KUALA LUMPUR, Aug 4 ― The only way to stop the continuing decline of the ringgit is to temper the political uncertainty that arose from the 1Malaysia Development Berhad (1MDB) controversy and the recent Cabinet reshuffling, economist Prof Emeritus Zakariah Abdul Rashid said today.
Zakariah, the Malaysian Institute of Economic Research (MIER) executive director, said the country is facing the “disease” of low public confidence in its economic health.
“We got the symptom, we got the disease, but there is no economic solution to cure the disease. Up to our political leaders to ponder and give a solution to this.
“If they are willing to do it, all of us will be very happy to see the economy will be back to the right track,” he said when answering questions during the MIER's 30th National Economic Briefing here.
Speaking to reporters later, Zakariah said the current complicated political environment has imposed pressure on public confidence towards the economy.
“It started from the public's lack of confidence on how we handle 1MDB, now it has shifted to the deputy prime minister and several Cabinet ministers that had their service terminated,” he explained, referring to the controversy over state-owned firm 1Malaysia Development Berhad.
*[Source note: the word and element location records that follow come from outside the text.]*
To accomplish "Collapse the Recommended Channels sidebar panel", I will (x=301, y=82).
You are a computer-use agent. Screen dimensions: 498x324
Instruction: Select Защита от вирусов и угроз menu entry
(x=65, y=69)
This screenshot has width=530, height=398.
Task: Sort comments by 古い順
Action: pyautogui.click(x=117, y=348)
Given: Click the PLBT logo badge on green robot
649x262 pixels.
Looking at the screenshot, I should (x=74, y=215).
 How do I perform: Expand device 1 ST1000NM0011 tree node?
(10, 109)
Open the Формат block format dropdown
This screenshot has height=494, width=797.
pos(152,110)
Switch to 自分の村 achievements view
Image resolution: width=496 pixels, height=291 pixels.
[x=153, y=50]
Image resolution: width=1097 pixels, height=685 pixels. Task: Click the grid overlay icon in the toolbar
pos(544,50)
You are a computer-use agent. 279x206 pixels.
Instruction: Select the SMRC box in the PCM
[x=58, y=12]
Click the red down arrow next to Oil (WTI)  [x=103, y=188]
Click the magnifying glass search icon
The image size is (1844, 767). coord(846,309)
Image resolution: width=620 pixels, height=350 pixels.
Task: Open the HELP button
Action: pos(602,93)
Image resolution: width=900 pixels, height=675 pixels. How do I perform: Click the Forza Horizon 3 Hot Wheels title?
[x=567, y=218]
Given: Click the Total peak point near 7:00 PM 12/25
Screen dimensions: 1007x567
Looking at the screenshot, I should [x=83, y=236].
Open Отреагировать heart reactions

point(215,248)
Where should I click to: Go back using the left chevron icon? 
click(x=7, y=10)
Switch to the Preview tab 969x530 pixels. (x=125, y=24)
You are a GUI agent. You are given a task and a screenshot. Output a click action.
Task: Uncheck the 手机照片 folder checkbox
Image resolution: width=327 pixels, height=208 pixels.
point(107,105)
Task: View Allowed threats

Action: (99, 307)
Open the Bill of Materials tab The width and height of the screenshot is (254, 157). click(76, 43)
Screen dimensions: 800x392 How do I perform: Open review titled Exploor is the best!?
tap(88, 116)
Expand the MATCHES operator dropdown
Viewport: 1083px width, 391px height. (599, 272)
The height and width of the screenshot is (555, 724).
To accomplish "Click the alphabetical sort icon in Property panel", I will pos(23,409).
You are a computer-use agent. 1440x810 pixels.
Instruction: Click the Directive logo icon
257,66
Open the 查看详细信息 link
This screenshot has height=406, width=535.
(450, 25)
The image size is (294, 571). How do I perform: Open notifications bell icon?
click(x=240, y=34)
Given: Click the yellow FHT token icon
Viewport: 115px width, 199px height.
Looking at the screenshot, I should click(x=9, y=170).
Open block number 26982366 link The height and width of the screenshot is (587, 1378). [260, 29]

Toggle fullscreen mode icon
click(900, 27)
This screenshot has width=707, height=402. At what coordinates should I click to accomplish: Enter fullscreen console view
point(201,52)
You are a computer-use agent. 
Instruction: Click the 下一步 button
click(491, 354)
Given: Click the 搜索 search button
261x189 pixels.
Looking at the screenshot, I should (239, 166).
Earlier during the question and answer session following Zakariah's briefing, economist Prof Emeritus Datuk Mohamed Ariff Abdul Kareem noted that Bank Negara Malaysia had spent US$5 billion (RM19.26 billion) last month to prop up the ringgit, but said the local currency's value only strengthened by a few cents before dipping again.
Speaking up as one of those briefed, he commented: “The intervention here is to merely treat the symptom, not to fix the disease.”
He said the falling ringgit value was merely a symptom of the country's actual problem of a lack of confidence in the economy and a credibility crisis.
“We have to speak the truth, we have to come clean, that I think is what is lacking, that has to be fixed.
“If that is not fixed, no amount of intervention by the central bank will have any lasting impact, we will simply be losing the reserves we have,” the academic attached to the International Centre for Education in Islamic Finance (Inceif) said in his comment after Zakariah's briefing.
Universiti Pertahanan Nasional Malaysia's Prof Rugayah Mohamed, who was also present at the briefing by Zakariah, disagreed however that there was no economic solution available.
“You can always come up with economic solutions so long as the political problems do not overwhelm...There can be if the political masters listen to us and maybe if civil society can start talking and raising questions about the real economic situation.
“So don't get sidetracked by political innuendos but stay focused and ask about the economic situation,” the MIER associate research fellow said.
Just days after his deputy Tan Sri Muhyiddin Yassin pressed for more answers on 1MDB, Najib announced a Cabinet reshuffle that saw the former losing his post and those seen as loyal to the prime minister gaining ministerial posts.
The ringgit, which this year hit a 16-year low, has been falling since the Cabinet reshuffle last Tuesday and went down to 3.86 to the dollar today.
Aided by Bank Negara Malaysia's intervention, the ringgit has been hovering around the 3.8 peg to a US dollar ― a measure introduced during the 1998 Asian financial crisis and which was removed in 2005.
The US-based Wall Street Journal had in a July 2 report said Malaysian investigators' findings that a US$700 million money trail had passed through several entities including a former 1MDB subsidiary before being channelled to accounts believed to belong to Prime Minister Datuk Seri Najib Razak.
Yesterday, the Malaysian Anti-Corruption Commission said it had found that RM2.6 billion of funds had entered Najib's accounts, but said these funds were from donations and not 1MDB.